Throughout the codebase, some functions and variables can benefit from being renamed:

• The length function should be renamed to getLength.
• The renderEncodedLengths function should be renamed to renderEncodeLengths.
• The _internal parameter does not describe its behavior and should be renamed to _useExplicitFieldLayout or something similar.
• The renderWorld function should be renamed to renderWorldInterface.

Update: Resolved in pull request #2115. The Lattice Labs team stated:

Going to punt on the length -> getLength suggestion because it would conflict with our pattern of get{FieldName}. For each array field, a corresponding length method is added (in addition to get, set, etc.).

Bloated Codebase

Listed below are instances where files are generated upon configuration changes or the addition of system contracts but not removed when they become unused:

• When adding a new system contract, the contract's interface is extracted and written to the worldgenBaseDirectory. If the system contract is removed or the worldgenBaseDirectory changes, the interface remains.
• When adding tables to the configuration or when outputBaseDirectory changes, table files are generated and written to the outputBaseDirectory. In this case, only when a table is removed and outputBaseDirectory remains the same, the corresponding generated table file is also removed.
• When changing the codegenIndexFilename or outputBaseDirectory a new table index file is written without removing the old one.
• When changing the userTypesFilename or outputBaseDirectory, a new types file is written without removing the old one.

Consider clearing obsolete files so that the configuration and systems directory always match the current codebase.

Update: Acknowledged, not resolved. The Lattice Labs team stated:

We do not keep any sort of manifest to determine what files have been generated between usages of tablegen or worldgen (either run independently as regular functions or via dev-contracts, or other commands). Therefore, in the context of these functions, we have no "previous output directory" or "previous index filename" to know what files to clear.

We work around this by:

1. Defaulting to putting codegen files into a consistent directory (i.e., codegen) so they can be removed with one command.

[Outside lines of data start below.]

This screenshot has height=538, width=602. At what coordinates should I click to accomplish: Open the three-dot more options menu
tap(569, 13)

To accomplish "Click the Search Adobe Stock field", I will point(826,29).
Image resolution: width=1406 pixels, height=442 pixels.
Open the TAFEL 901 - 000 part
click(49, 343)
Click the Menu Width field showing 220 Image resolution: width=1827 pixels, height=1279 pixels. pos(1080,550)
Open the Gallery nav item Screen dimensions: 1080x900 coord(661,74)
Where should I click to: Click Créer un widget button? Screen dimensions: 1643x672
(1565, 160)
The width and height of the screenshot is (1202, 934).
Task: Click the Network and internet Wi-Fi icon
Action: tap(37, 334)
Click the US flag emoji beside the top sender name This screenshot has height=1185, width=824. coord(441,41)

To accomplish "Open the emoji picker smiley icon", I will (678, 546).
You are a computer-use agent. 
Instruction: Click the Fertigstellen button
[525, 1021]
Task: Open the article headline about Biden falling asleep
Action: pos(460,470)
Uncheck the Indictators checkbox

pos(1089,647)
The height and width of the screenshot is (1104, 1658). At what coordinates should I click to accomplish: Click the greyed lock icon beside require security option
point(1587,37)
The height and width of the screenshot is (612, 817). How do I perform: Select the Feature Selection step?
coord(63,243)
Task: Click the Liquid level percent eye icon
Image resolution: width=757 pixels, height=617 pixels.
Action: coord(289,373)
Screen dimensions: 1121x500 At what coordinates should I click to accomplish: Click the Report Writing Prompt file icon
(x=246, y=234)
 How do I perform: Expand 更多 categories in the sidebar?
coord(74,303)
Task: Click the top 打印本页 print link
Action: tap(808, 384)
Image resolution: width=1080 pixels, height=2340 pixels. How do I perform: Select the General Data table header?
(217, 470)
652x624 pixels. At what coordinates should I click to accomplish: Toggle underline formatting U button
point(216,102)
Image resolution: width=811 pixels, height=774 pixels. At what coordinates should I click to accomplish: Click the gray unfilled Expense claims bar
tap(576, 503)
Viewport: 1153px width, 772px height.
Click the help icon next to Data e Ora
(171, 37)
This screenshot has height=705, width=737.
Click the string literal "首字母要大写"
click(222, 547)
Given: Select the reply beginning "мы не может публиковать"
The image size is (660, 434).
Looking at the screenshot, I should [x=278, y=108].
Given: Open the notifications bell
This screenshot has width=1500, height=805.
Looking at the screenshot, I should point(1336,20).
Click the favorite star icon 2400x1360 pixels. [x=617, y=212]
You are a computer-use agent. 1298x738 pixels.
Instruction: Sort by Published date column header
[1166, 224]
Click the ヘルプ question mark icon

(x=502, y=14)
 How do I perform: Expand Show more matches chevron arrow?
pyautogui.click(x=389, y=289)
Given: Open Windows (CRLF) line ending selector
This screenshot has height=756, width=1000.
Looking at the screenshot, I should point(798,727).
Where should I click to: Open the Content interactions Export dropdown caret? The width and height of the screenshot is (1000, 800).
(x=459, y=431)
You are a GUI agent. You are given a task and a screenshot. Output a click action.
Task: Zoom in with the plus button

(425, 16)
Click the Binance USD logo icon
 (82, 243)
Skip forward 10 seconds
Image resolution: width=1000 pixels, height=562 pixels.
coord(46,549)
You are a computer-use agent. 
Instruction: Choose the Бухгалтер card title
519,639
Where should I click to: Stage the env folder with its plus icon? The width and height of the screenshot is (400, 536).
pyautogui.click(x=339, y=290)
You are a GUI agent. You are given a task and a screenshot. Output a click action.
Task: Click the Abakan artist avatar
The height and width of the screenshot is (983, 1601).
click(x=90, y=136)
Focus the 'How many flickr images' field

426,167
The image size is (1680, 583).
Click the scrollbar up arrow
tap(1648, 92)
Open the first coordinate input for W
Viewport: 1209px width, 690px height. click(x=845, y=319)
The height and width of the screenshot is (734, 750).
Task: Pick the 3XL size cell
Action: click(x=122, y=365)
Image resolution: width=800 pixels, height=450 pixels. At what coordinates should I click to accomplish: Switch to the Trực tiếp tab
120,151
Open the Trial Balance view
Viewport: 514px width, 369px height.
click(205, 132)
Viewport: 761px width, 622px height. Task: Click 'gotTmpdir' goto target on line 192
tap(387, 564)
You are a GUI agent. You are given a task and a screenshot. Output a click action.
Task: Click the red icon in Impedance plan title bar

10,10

2. Having each template include a clean script in the package.json file for manual cleanup of this directory. We would like to move towards combining codegen functions/commands into a single util and consolidate some of this behavior and may wait for deeper changes (like a file manifest) until that time.

Unused Variables

methodNameSuffix is defined and used in an object to convert a RenderType into a RenderField. However, it does not exist on either type and is otherwise unused.

Similarly, the following values are never used:

• The UserTypeInfo type
• The _tableId and _keyArgs return values from renderCommonData
• The name parameter of StaticResourceData
• The worldContractName parameter of zWorldConfig
• The _untypedStore parameter to the renderWithStore callback

Consider removing any unused variables from the codebase.

Update: Resolved in pull request #2103. The Lattice Labs team stated:

StaticResourceData's name is used by renderTableId. worldContractName was in use but was an oversight when rewriting our deploy pipeline. We intend to add this back in and this is outside the scope of codegen anyway.

Typographical Errors

The following typographical errors were identified in the codebase:

• dyanmic should be "dynamic".
• registed should be "register".
• system should be "world".

Consider fixing the aforementioned typographical errors in order to improve the readability of the codebase.

Update: Resolved in pull request #2101.

Conclusion

The code generation system provides a convenient mechanism to map a desired database configuration onto a corresponding collection of table libraries. This improves developer experience as the generated code ensures consistency and reliability of the interface, which allows developers to focus on the higher-level architectural design.

The main recommendations include improving the clarity and reliability of the generation code itself. This can be achieved by expanding the test suite and refactoring the codebase to use TypeScript objects instead of strings to structure the business logic. The Lattice team was highly responsive and helpful throughout the audit period.